━━ Quoted passage ━━
Introduction

The North Sea is a mature hydrocarbon province, with many fields having passed their production peak, and some fields even abandoned. As part of an incentive programme to encourage new exploration and/or revitalization of existing or abandoned fields, the UK government has introduced a number of schemes in recent years, such as the “Fallow Field” and “Promote Licence” initiatives.

These initiatives have started to generate activity by attracting new entrants who can provide additional capital and fresh ideas to focus on exploration and appraisal. In this way, proactive companies have been able to identify and exploit latent commercial prospects by tying-in to existing infrastructure, thereby rejuvenating both abandoned and hitherto overlooked fields.

Here we showcase Calgary-based Oilexco’s Brenda discovery, which could prove to be one of the largest finds in the North Sea in recent years. This discovery was reported earlier this year in the EAGE’s journal The First Break (Jones, et al, 2004).

The key to success in the evaluation of this asset has been the multi-disciplinary approach taken to identify potential targets using the latest pre-processing technology, high resolution velocity model building, and pre-stack imaging, combined with detailed calibrated reservoir attribute analysis based on elastic impedance inversion.

The Geological Setting

During the Palaeocene, the East Shetland and Orkney Platforms were sites of deltaic outbuilding. These platforms were uplifted by significant thermal bulging. The uplifting and over-steepening of the delta and shelf slope systems caused instability and failure resulting in a direct supply of sands and sediments to the basin within density flows. Confined density flows of sand-rich sediment started with erosional scour channels that were not overwhelmed by the volume of sediment supply. These distinct channel fairways mark the sand transport paths. Sands within these meandering channels are characterized as massive sandstones with planar and laminated sandstones and occasional load and dish structures. This type of density flow is common in the later Palaeocene (Thanetian) and can generally be recognized by seismic data due to the contrast between the laterally equivalent shales and claystones.
━━━
━━ Given entries ━━
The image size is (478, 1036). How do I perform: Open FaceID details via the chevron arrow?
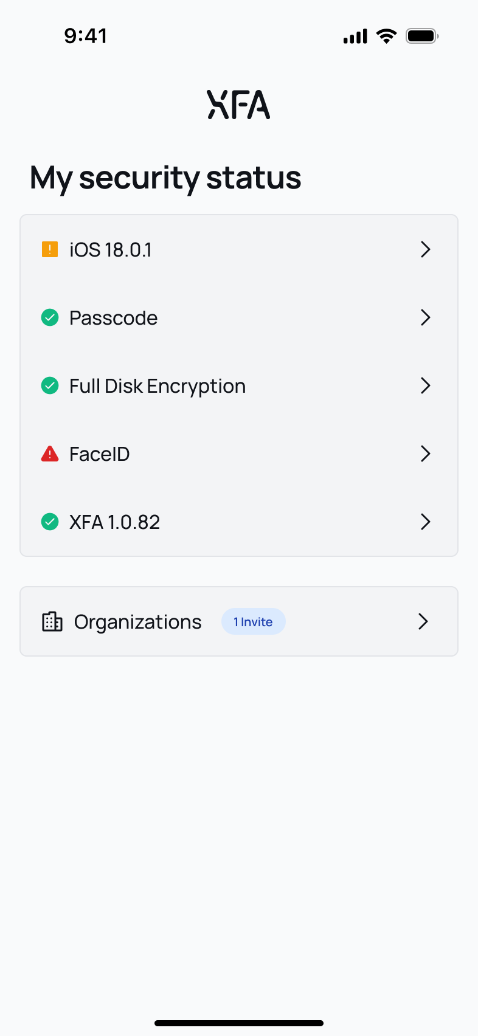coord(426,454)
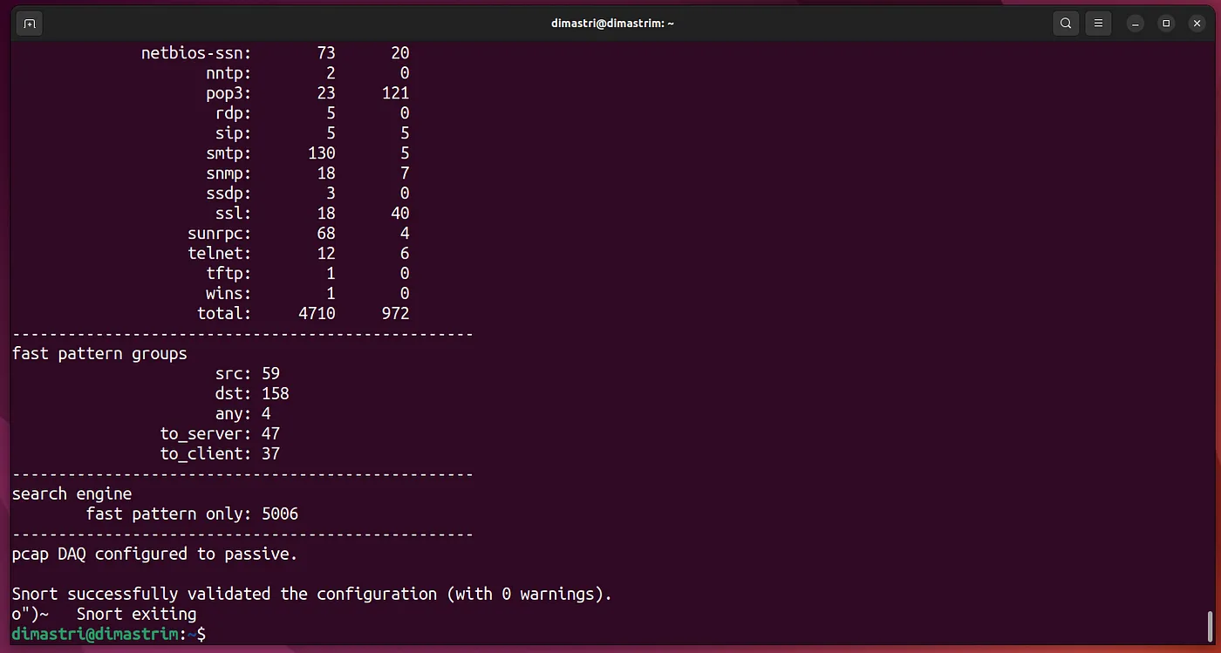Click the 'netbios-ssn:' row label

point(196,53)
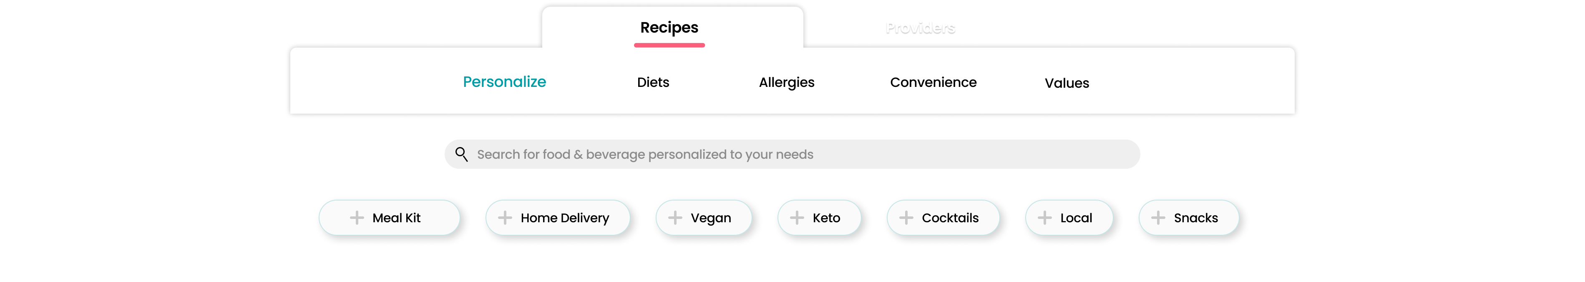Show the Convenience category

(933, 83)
━━━
▶ [Set exercise 1]: Which two UK government schemes does the North Sea exploration text name?
▶ [Set exercise 2]: Write what comes next in the North Sea exploration text, starting after its final sentence.

▶ [Exercise result 1]: The "Fallow Field" and "Promote Licence" initiatives.

▶ [Exercise result 2]:
Initially, Oilexco reported that the uppermost Palaeocene sand was the Forties Member of the Rogaland Group. However, subsequent biostratigraphic analysis has placed this sand within the Upper Balmoral Member of the Montrose Group.

The depositional profile was demonstrated in a Conoco core display at the 2003 UK Petroleum Geology Conference, which utilized the 15/12-1 well as illustrative of the shelf. The Balmoral-age sands were deposited in a sand (wave dominated) delta with clean, winnowed sand building up during a highstand. As the delta front was oversteepened, periodic failure occurred, which triggered debris flows that travelled up to 25 kilometres. This provided the sand reservoirs at MacCulloch and beyond (Figure 1). The cores from the Conoco MacCulloch wells are indicative of sand-rich debris/density flows, similar to the sands Oilexco is seeing within the Upper Balmoral Member in the 15/25b Block. Some of these sand types are described by Conoco as being upper medium-grained, feldspathic, massive sandstone with very rare faint laminations, oilsaturated, friable to uncemented, very high porosity estimated to 30% and with permeability measured from 1 to 2 Darcies.

Fig. 01
Figure 1. Location map showing position of new Brenda Field (courtesy of ‘www.Rigzone.com’).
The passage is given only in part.